TASK TO CARRY OUT:
Reproduce the data that follows precisely.

━━ RECORD SET ━━

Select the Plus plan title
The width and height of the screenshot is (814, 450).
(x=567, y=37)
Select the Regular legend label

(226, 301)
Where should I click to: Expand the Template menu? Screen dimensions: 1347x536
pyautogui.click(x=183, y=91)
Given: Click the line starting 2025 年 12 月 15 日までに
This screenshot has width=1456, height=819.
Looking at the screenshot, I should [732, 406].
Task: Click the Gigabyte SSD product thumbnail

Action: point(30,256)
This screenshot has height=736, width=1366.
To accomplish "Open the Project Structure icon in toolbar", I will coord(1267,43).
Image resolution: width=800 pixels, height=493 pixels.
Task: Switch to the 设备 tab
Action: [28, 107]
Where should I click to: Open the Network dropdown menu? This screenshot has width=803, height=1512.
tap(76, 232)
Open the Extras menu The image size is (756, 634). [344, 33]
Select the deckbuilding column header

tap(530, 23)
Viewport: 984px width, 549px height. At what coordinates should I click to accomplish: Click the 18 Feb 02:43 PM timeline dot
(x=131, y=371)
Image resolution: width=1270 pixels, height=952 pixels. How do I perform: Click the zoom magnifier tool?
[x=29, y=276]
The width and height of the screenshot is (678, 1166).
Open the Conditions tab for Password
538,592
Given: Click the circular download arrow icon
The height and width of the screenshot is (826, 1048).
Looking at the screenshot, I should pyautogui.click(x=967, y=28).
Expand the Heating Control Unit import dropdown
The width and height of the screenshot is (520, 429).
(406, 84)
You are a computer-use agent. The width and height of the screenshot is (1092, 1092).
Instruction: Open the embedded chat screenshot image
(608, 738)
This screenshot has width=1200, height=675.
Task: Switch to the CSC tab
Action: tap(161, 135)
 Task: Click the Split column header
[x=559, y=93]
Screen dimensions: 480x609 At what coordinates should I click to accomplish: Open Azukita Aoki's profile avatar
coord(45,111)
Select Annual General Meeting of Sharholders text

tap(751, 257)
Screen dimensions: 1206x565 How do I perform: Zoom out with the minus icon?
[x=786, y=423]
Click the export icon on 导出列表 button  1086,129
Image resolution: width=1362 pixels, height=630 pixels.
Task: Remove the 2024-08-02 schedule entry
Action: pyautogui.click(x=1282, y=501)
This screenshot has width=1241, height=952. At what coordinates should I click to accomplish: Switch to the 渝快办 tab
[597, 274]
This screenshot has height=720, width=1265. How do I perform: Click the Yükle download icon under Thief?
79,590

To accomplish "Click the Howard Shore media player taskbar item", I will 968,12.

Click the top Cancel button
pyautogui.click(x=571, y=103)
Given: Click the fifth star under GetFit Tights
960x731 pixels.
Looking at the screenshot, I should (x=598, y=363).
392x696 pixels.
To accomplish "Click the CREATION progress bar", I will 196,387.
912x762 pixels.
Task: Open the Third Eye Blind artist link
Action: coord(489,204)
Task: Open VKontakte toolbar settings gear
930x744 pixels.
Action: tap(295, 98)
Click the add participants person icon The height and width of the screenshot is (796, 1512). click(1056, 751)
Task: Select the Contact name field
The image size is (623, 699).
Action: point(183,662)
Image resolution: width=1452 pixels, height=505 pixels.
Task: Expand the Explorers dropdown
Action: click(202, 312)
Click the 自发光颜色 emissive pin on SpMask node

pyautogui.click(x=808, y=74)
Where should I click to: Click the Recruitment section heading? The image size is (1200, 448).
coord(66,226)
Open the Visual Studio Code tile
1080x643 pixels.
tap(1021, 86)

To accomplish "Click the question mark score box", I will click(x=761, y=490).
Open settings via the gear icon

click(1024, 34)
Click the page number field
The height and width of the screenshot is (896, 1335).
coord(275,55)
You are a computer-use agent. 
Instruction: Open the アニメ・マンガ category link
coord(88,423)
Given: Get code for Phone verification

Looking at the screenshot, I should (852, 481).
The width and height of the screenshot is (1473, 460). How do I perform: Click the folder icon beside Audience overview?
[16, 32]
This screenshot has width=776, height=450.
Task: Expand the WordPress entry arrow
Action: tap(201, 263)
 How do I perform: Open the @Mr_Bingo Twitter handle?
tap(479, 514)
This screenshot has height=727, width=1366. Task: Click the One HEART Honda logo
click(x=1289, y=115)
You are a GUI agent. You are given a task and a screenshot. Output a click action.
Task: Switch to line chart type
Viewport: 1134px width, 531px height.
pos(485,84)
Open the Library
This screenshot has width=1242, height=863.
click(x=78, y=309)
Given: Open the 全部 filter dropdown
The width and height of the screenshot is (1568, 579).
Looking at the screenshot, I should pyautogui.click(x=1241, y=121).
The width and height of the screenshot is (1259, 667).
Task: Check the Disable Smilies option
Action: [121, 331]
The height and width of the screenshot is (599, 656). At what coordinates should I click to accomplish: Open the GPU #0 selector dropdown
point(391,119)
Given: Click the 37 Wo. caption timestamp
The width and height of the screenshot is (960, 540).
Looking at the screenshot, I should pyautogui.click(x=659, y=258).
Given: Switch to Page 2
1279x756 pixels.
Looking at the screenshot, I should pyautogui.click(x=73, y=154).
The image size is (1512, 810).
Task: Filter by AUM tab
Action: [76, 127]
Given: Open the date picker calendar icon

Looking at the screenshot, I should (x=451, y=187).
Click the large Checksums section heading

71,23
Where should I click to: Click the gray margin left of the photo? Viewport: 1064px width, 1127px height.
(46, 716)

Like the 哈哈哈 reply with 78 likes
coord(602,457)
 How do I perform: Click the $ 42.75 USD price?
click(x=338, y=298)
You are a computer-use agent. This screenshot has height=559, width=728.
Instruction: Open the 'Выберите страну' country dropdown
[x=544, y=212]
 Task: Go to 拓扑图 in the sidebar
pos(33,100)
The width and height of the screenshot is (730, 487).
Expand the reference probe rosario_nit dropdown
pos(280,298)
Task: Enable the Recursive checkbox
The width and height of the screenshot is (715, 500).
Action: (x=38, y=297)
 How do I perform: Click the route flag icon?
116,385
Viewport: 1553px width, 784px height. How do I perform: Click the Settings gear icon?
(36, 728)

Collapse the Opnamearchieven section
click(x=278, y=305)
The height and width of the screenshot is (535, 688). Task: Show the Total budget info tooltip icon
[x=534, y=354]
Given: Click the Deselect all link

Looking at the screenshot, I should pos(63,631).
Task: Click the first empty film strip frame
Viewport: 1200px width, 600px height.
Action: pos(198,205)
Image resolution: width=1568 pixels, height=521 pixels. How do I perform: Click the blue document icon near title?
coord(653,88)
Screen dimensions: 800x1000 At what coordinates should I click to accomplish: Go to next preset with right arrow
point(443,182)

━━━

OUTPUT OF THE TASK:
Select the Plus plan title
The width and height of the screenshot is (814, 450).
(x=567, y=37)
Select the Regular legend label

(226, 301)
Where should I click to: Expand the Template menu? Screen dimensions: 1347x536
pyautogui.click(x=183, y=91)
Given: Click the line starting 2025 年 12 月 15 日までに
This screenshot has width=1456, height=819.
Looking at the screenshot, I should [732, 406].
Task: Click the Gigabyte SSD product thumbnail

Action: point(30,256)
This screenshot has height=736, width=1366.
To accomplish "Open the Project Structure icon in toolbar", I will coord(1267,43).
Image resolution: width=800 pixels, height=493 pixels.
Task: Switch to the 设备 tab
Action: [28, 107]
Where should I click to: Open the Network dropdown menu? This screenshot has width=803, height=1512.
tap(76, 232)
Open the Extras menu The image size is (756, 634). [344, 33]
Select the deckbuilding column header

tap(530, 23)
Viewport: 984px width, 549px height. At what coordinates should I click to accomplish: Click the 18 Feb 02:43 PM timeline dot
(x=131, y=371)
Image resolution: width=1270 pixels, height=952 pixels. How do I perform: Click the zoom magnifier tool?
[x=29, y=276]
The width and height of the screenshot is (678, 1166).
Open the Conditions tab for Password
538,592
Given: Click the circular download arrow icon
The height and width of the screenshot is (826, 1048).
Looking at the screenshot, I should pyautogui.click(x=967, y=28).
Expand the Heating Control Unit import dropdown
The width and height of the screenshot is (520, 429).
(406, 84)
You are a computer-use agent. The width and height of the screenshot is (1092, 1092).
Instruction: Open the embedded chat screenshot image
(608, 738)
This screenshot has width=1200, height=675.
Task: Switch to the CSC tab
Action: tap(161, 135)
 Task: Click the Split column header
[x=559, y=93]
Screen dimensions: 480x609 At what coordinates should I click to accomplish: Open Azukita Aoki's profile avatar
coord(45,111)
Select Annual General Meeting of Sharholders text

tap(751, 257)
Screen dimensions: 1206x565 How do I perform: Zoom out with the minus icon?
[x=786, y=423]
Click the export icon on 导出列表 button  1086,129
Image resolution: width=1362 pixels, height=630 pixels.
Task: Remove the 2024-08-02 schedule entry
Action: pyautogui.click(x=1282, y=501)
This screenshot has width=1241, height=952. At what coordinates should I click to accomplish: Switch to the 渝快办 tab
[597, 274]
This screenshot has height=720, width=1265. How do I perform: Click the Yükle download icon under Thief?
79,590

To accomplish "Click the Howard Shore media player taskbar item", I will 968,12.

Click the top Cancel button
pyautogui.click(x=571, y=103)
Given: Click the fifth star under GetFit Tights
960x731 pixels.
Looking at the screenshot, I should (x=598, y=363).
392x696 pixels.
To accomplish "Click the CREATION progress bar", I will 196,387.
912x762 pixels.
Task: Open the Third Eye Blind artist link
Action: coord(489,204)
Task: Open VKontakte toolbar settings gear
930x744 pixels.
Action: tap(295, 98)
Click the add participants person icon The height and width of the screenshot is (796, 1512). click(1056, 751)
Task: Select the Contact name field
The image size is (623, 699).
Action: point(183,662)
Image resolution: width=1452 pixels, height=505 pixels.
Task: Expand the Explorers dropdown
Action: click(202, 312)
Click the 自发光颜色 emissive pin on SpMask node

pyautogui.click(x=808, y=74)
Where should I click to: Click the Recruitment section heading? The image size is (1200, 448).
coord(66,226)
Open the Visual Studio Code tile
1080x643 pixels.
tap(1021, 86)

To accomplish "Click the question mark score box", I will click(x=761, y=490).
Open settings via the gear icon

click(1024, 34)
Click the page number field
The height and width of the screenshot is (896, 1335).
coord(275,55)
You are a computer-use agent. 
Instruction: Open the アニメ・マンガ category link
coord(88,423)
Given: Get code for Phone verification

Looking at the screenshot, I should (852, 481).
The width and height of the screenshot is (1473, 460). How do I perform: Click the folder icon beside Audience overview?
[16, 32]
This screenshot has width=776, height=450.
Task: Expand the WordPress entry arrow
Action: tap(201, 263)
 How do I perform: Open the @Mr_Bingo Twitter handle?
tap(479, 514)
This screenshot has height=727, width=1366. Task: Click the One HEART Honda logo
click(x=1289, y=115)
You are a GUI agent. You are given a task and a screenshot. Output a click action.
Task: Switch to line chart type
Viewport: 1134px width, 531px height.
pos(485,84)
Open the Library
This screenshot has width=1242, height=863.
click(x=78, y=309)
Given: Open the 全部 filter dropdown
The width and height of the screenshot is (1568, 579).
Looking at the screenshot, I should pyautogui.click(x=1241, y=121).
The width and height of the screenshot is (1259, 667).
Task: Check the Disable Smilies option
Action: [121, 331]
The height and width of the screenshot is (599, 656). At what coordinates should I click to accomplish: Open the GPU #0 selector dropdown
point(391,119)
Given: Click the 37 Wo. caption timestamp
The width and height of the screenshot is (960, 540).
Looking at the screenshot, I should pyautogui.click(x=659, y=258).
Given: Switch to Page 2
1279x756 pixels.
Looking at the screenshot, I should pyautogui.click(x=73, y=154).
The image size is (1512, 810).
Task: Filter by AUM tab
Action: [76, 127]
Given: Open the date picker calendar icon

Looking at the screenshot, I should (x=451, y=187).
Click the large Checksums section heading

71,23
Where should I click to: Click the gray margin left of the photo? Viewport: 1064px width, 1127px height.
(46, 716)

Like the 哈哈哈 reply with 78 likes
coord(602,457)
 How do I perform: Click the $ 42.75 USD price?
click(x=338, y=298)
You are a computer-use agent. This screenshot has height=559, width=728.
Instruction: Open the 'Выберите страну' country dropdown
[x=544, y=212]
 Task: Go to 拓扑图 in the sidebar
pos(33,100)
The width and height of the screenshot is (730, 487).
Expand the reference probe rosario_nit dropdown
pos(280,298)
Task: Enable the Recursive checkbox
The width and height of the screenshot is (715, 500).
Action: (x=38, y=297)
 How do I perform: Click the route flag icon?
116,385
Viewport: 1553px width, 784px height. How do I perform: Click the Settings gear icon?
(36, 728)

Collapse the Opnamearchieven section
click(x=278, y=305)
The height and width of the screenshot is (535, 688). Task: Show the Total budget info tooltip icon
[x=534, y=354]
Given: Click the Deselect all link

Looking at the screenshot, I should pos(63,631).
Task: Click the first empty film strip frame
Viewport: 1200px width, 600px height.
Action: pos(198,205)
Image resolution: width=1568 pixels, height=521 pixels. How do I perform: Click the blue document icon near title?
coord(653,88)
Screen dimensions: 800x1000 At what coordinates should I click to accomplish: Go to next preset with right arrow
point(443,182)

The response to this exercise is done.